- Born: Mary Martha Zeiss July 5, 1950 New Jersey, U.S.
- Died: July 6, 2024 (age 74) Lake Helena, Montana, U.S.
- Other name: Mary Zeiss Stewart
- Occupations: College professor, writer, rancher

= Mary Zeiss Stange =

American writer

Mary Martha Zeiss Stange (July 5, 1950 – July 6, 2024) was an American academic and writer. She was a professor of Women's Studies and Religious Studies at Skidmore College from 1990 to 2016. She often wrote on women and hunting, and on women and firearms.

==Early life and education==
Mary Zeiss Stange was from Rutherford, New Jersey, the daughter of Frank A. Zeiss and Agatha V. Fiste Zeiss. Her father was a supermarket manager, born in Germany. Her mother was a public health nurse who served in the United States Navy Nurse Corps in World War II. She attended St. Mary High School.

She earned three degrees at Syracuse University, including a bachelor's degree in English literature in 1972, and her master's degree and Ph.D. in religion, in 1974 and 1982. She was a member of Phi Beta Kappa. Her dissertation was titled "The Procession of the Time-Bearing Gods: Soul-History in Autobiography" (1982).

==Career==
From 1990 to 2016, Stange was a professor of women's studies and religion at Skidmore College. She was the first director of the Women's Studies program at Skidmore, and also served as director of Skidmore's Religious Studies program. She was the school's Edwin R. Moseley Faculty Lecturer in the 2004–2005 academic year. She retired with emeritus status in 2016. Stange also taught at Clarkson University, Black Hills State University, Dana College, Eastern Montana College, and Central Michigan University.

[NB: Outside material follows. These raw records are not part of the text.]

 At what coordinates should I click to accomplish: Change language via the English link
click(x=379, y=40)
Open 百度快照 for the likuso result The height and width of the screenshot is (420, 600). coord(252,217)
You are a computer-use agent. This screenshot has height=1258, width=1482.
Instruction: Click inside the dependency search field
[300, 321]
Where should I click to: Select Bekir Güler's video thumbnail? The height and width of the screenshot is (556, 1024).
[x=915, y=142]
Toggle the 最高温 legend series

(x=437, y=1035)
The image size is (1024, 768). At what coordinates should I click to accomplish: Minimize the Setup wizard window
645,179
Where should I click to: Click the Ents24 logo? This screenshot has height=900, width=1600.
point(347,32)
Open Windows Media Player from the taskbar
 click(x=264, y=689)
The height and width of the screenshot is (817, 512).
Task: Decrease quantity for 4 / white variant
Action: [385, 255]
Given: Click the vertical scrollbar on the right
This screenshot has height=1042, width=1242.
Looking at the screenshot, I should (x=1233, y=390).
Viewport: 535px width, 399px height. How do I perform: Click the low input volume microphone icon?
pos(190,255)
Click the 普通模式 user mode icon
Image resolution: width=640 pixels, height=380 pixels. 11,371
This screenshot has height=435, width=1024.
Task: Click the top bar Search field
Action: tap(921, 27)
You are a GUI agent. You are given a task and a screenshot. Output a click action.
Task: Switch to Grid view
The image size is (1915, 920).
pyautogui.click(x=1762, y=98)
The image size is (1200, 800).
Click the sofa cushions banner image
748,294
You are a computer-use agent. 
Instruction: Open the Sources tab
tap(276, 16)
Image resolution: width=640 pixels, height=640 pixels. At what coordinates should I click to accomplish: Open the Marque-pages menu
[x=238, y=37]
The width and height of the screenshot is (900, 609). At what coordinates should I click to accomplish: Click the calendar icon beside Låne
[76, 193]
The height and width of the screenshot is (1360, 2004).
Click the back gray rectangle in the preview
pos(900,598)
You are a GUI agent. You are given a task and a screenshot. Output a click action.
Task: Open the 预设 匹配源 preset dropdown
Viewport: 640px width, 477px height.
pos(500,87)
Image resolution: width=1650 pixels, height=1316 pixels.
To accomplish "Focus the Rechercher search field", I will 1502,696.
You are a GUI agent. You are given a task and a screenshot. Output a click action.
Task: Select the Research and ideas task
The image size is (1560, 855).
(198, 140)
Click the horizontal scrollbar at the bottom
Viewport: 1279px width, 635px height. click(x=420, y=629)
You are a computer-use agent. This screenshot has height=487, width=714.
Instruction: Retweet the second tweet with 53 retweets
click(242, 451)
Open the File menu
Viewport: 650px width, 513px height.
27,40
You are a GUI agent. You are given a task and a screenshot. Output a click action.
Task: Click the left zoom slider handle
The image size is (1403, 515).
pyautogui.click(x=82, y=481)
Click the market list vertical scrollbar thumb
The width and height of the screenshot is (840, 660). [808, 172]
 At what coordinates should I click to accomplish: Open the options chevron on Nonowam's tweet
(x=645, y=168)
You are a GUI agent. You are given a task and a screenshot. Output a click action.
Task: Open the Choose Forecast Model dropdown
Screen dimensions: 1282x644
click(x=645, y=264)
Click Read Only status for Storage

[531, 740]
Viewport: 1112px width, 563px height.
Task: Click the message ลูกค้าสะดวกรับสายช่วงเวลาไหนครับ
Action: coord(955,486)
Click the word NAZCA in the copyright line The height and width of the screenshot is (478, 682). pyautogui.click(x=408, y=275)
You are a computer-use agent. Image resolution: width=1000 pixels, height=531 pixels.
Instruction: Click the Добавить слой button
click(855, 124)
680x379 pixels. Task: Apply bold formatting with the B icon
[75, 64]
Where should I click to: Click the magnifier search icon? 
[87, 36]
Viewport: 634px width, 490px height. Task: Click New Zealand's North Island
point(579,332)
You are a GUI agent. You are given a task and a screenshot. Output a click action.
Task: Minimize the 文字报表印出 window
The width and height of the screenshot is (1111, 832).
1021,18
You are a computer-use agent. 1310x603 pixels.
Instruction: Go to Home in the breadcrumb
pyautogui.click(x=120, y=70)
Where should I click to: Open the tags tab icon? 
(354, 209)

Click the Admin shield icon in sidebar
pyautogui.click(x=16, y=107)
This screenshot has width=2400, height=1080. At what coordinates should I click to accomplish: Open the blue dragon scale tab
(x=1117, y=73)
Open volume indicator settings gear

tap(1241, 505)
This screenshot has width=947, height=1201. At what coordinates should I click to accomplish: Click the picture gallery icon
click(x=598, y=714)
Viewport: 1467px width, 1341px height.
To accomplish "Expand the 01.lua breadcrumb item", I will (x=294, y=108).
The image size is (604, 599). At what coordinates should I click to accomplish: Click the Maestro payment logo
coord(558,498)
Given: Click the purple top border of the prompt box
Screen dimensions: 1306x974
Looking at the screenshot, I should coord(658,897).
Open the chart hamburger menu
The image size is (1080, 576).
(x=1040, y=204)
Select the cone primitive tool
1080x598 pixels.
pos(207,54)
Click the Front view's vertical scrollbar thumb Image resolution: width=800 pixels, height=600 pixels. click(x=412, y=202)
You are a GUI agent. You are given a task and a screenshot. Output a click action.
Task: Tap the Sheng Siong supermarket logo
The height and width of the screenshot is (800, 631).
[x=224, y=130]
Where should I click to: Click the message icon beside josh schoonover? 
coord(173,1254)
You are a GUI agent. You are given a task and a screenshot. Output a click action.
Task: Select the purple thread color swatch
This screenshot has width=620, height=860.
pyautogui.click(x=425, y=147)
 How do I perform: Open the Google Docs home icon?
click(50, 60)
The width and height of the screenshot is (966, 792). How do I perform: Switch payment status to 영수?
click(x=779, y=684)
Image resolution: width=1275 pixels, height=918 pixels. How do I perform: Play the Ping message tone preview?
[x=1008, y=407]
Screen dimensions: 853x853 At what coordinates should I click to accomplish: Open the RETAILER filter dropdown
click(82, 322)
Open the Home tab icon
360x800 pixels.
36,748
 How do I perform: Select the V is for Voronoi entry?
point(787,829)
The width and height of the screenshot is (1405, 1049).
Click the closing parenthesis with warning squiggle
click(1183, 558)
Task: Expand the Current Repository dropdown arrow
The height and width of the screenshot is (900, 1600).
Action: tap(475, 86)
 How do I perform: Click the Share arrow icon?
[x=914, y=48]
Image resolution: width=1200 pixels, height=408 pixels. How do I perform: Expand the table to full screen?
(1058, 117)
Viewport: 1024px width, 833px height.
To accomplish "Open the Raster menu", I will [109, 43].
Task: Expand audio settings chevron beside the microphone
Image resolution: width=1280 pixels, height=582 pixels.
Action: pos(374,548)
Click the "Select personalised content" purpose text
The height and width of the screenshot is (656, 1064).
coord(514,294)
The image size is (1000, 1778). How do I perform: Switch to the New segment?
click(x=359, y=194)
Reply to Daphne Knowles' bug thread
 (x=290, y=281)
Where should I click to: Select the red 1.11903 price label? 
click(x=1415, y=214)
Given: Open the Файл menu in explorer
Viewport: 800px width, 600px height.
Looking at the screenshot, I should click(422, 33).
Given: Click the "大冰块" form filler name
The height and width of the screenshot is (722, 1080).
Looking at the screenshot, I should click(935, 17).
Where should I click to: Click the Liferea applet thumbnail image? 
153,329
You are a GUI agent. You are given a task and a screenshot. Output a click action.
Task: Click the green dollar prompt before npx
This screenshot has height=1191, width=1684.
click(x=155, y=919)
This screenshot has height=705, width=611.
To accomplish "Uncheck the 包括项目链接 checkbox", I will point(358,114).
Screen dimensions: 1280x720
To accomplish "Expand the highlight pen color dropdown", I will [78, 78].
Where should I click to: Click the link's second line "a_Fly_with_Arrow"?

In addition to her academic work, Stange and her husband operated a bison ranch in Montana. She often wrote on women and hunting, or on women and firearms. "That doesn't mean that I think every woman should be heading for the hills," she explained in a 1997 interview. "Hunting is not for everybody any more than childbirth is, any more than a career in the military is." In 2018, she was the Democratic Party's nominee for a seat in the Montana Senate.

==Publications==
Stange's work appeared in academic journals including Journal of Feminist Studies in Religion, Women's Studies Quarterly, Montana: The Magazine of Western History, and The Women's Review of Books. She also wrote op-ed pieces for the Los Angeles Times, the Chicago Tribune, USA Today and other newspapers. In addition to books and journal articles, Stange contributed to several encyclopedias, including The Routledge International Encyclopedia of Women (2000), International Encyclopedia of Women and Sports (2001), Guns in American Society: An Encyclopedia (2002), Encyclopedia of Protestantism (2004), and Encyclopedia of Religion and Nature (2005).
- "Treading the Narrative Way between Myth and Madness: Maxine Hong Kingston and Contemporary Women's Autobiography" (1987)
- "Jessica Hahn's Strange Odyssey from PTL to Playboy" (1990)
- "The Once and Future Heroine: Paleolithic Goddesses and Popular Imagination" (1993)
- "How the Media Encourages Violence, Yet Discourages Women from Owning Guns" (1994)
- Woman the Hunter (1998)
- "Arms and the Woman: A Feminist Reappraisal" (1995, 1999)
- Gun Women: Firearms and Feminism in Contemporary America (2000, with Carol K. Oyster)
- "The Political Intolerance of Academic Feminism" (2002)
- Heart Shots: Women Write about Hunting (2003, editor)
- "No More Raping: When Some Women Are Armed, Are All of Us Safer?" (2004)
- "The White Man’s Wounded Knee,’ Or Whose Holy War Is This, Anyway? A Cautionary History" (2004)
- "Women and Hunting in the West" (2005)
- "From Domestic Terrorism to Armed Revolution: Women’s Right to Self-defense as an Essential Human Right" (2006)
- Hard Grass: Life on the Crazy Woman Bison Ranch (2010)
- The Encyclopedia of Women in Today’s World (2011, co-editor, with Carol K. Oyster and Jane E. Sloan)
- "Hunting the Edges" (2014)
- "Hunting/Human/Nature" (2015)
- Hunting: A Cultural History (2022, with Jan E. Dizard)

==Personal life and legacy==
Mary Zeiss Stange was married twice. Her first husband was another Syracuse graduate student, Jefferson Allen Stewart; they married in 1973. Her second husband was outdoorsman and magazine editor Douglas C. Stange. She died in 2024, at the age of 74, after a few years living with dementia in Lake Helena, Montana. Skidmore College has a Mary Zeiss Stange Award in Religion, "awarded annually to an outstanding senior student majoring in religion".